PID controller
A proportional-integral-derivative controller chases a setpoint by combining three error signals. Adjust the gains and watch overshoot, oscillation, and steady-state error appear and disappear.
How a PID controller works
A PID controller is the most widely used feedback controller in engineering. It computes a control output u(t) from three terms, each responding to a different aspect of the error e(t) = setpoint − actual. The output is:
u(t) = Kp e(t) + Ki ∫ e(τ) dτ + Kd de/dt
The proportional term Kp e(t) responds to the present error. It pushes the system toward the setpoint in proportion to how far away it currently is. A high Kp gives a strong response but can cause overshoot and oscillation. A low Kp is sluggish. With proportional control alone, there is almost always a steady-state error: the system settles near the setpoint but never quite reaches it, because as the error shrinks, so does the corrective force.
The integral term: memory
The integral term Ki ∫ e(τ) dτ responds to the accumulated past error.
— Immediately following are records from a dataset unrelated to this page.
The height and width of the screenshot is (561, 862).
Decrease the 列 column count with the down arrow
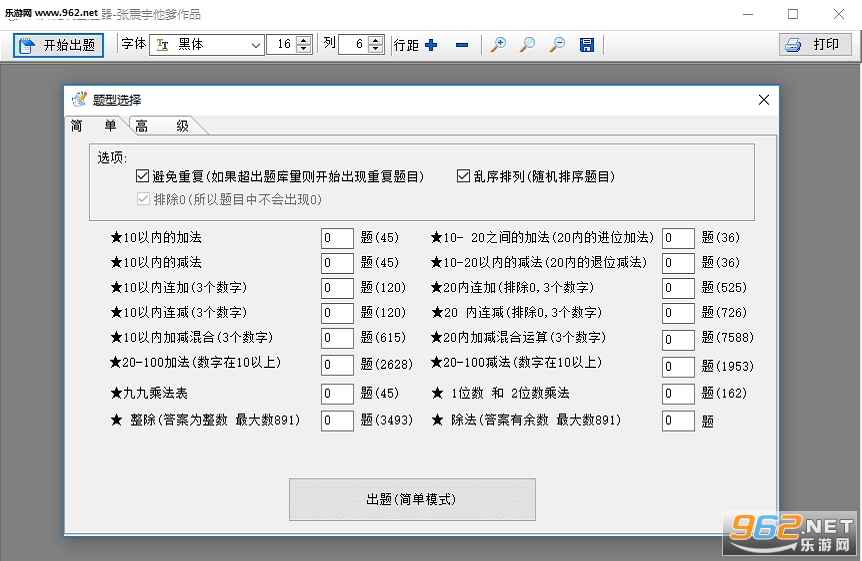(x=375, y=49)
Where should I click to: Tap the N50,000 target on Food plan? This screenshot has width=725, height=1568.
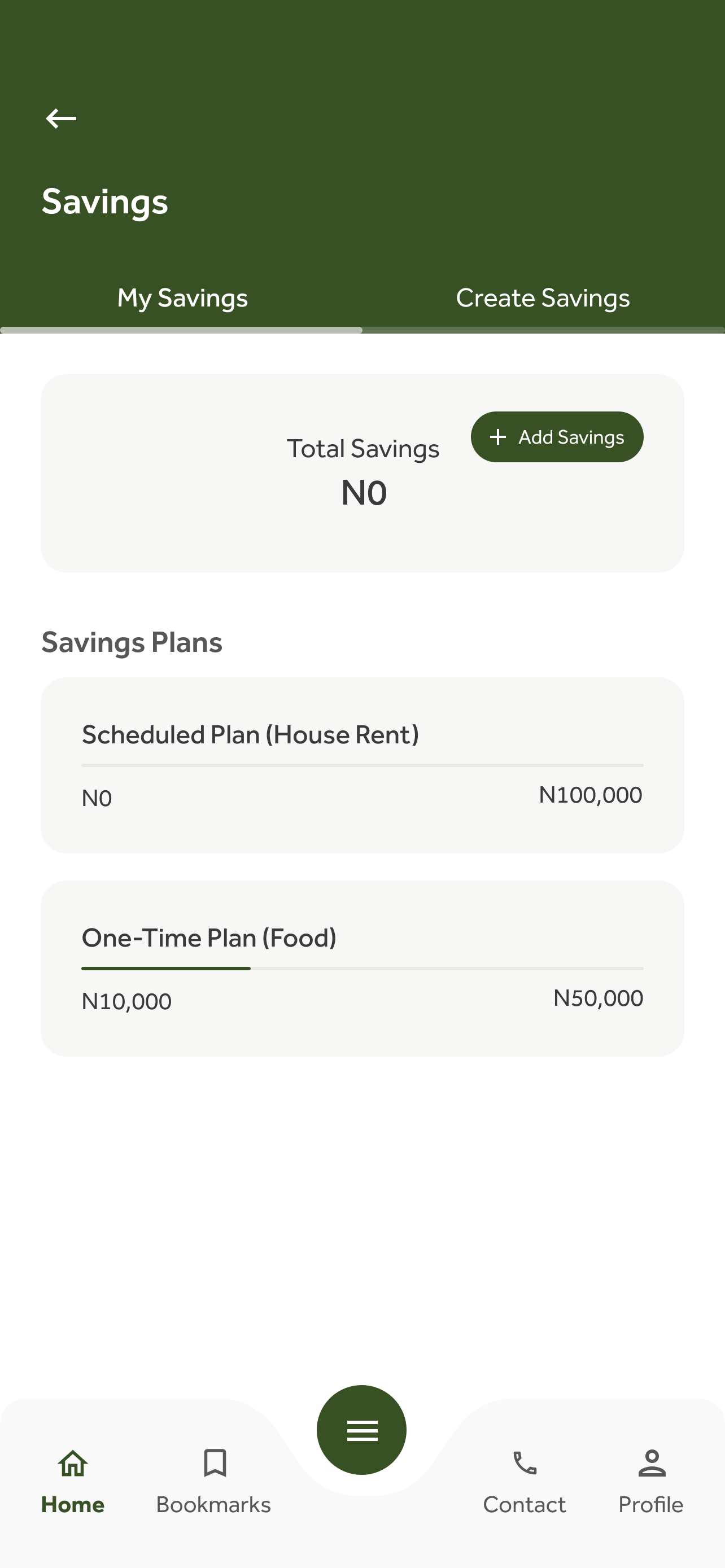tap(598, 998)
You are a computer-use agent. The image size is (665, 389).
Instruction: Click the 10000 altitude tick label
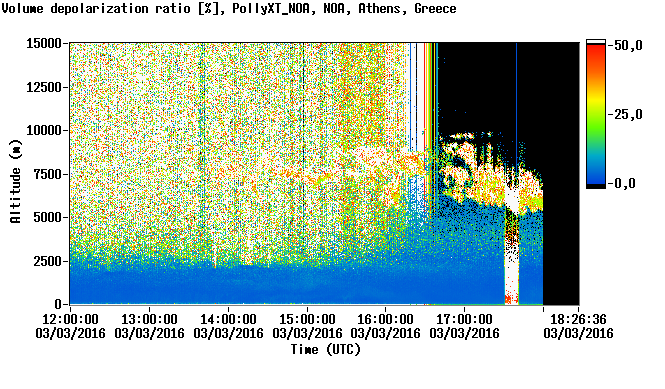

It sums up all the error over time. If the system has been sitting below the setpoint for a while, the integral grows and pushes harder. This eliminates steady-state error — the integral keeps building until the error is truly zero. But the integral also has a dark side: integral windup. If the system is saturated or slow, the integral accumulates a large value that takes time to unwind, causing overshoot. In practice, engineers use anti-windup techniques to clamp the integral term.
The derivative term: anticipation
The derivative term Kd de/dt responds to the rate of change of the error — a prediction of the near future. If the error is shrinking rapidly, the derivative acts as a brake, reducing overshoot. If the error is growing, it adds urgency. The derivative is the damping term: it smooths out oscillations and makes the response crisper. However, derivative control is sensitive to noise — rapid fluctuations in the measurement produce large, jittery derivative values. In real systems, the derivative is typically filtered.
Tuning and trade-offs
PID tuning is the art of balancing speed, stability, and accuracy. The Ziegler-Nichols method (1942) provides initial gain values by pushing the system to the edge of oscillation: increase Kp until the system oscillates at a constant amplitude (the ultimate gain Ku), measure the ultimate period Tu, then set gains from a lookup table. Modern methods use frequency-domain analysis, optimization, or adaptive control, but the core tension remains: fast response versus smooth settling, zero steady-state error versus stability.
Where PID lives
PID controllers regulate temperature in ovens, altitude in drones, speed in cruise control, position in robotic arms, and pH in chemical reactors. The algorithm runs on everything from a microcontroller to a mainframe. Roughly 95% of all industrial control loops use PID or a variant. Its power comes not from sophistication but from generality: three knobs, and they cover an enormous range of systems. The simulation above models a second-order system (mass with damping) driven by the PID output as a force. Try the presets to see how the same system behaves under very different tuning strategies.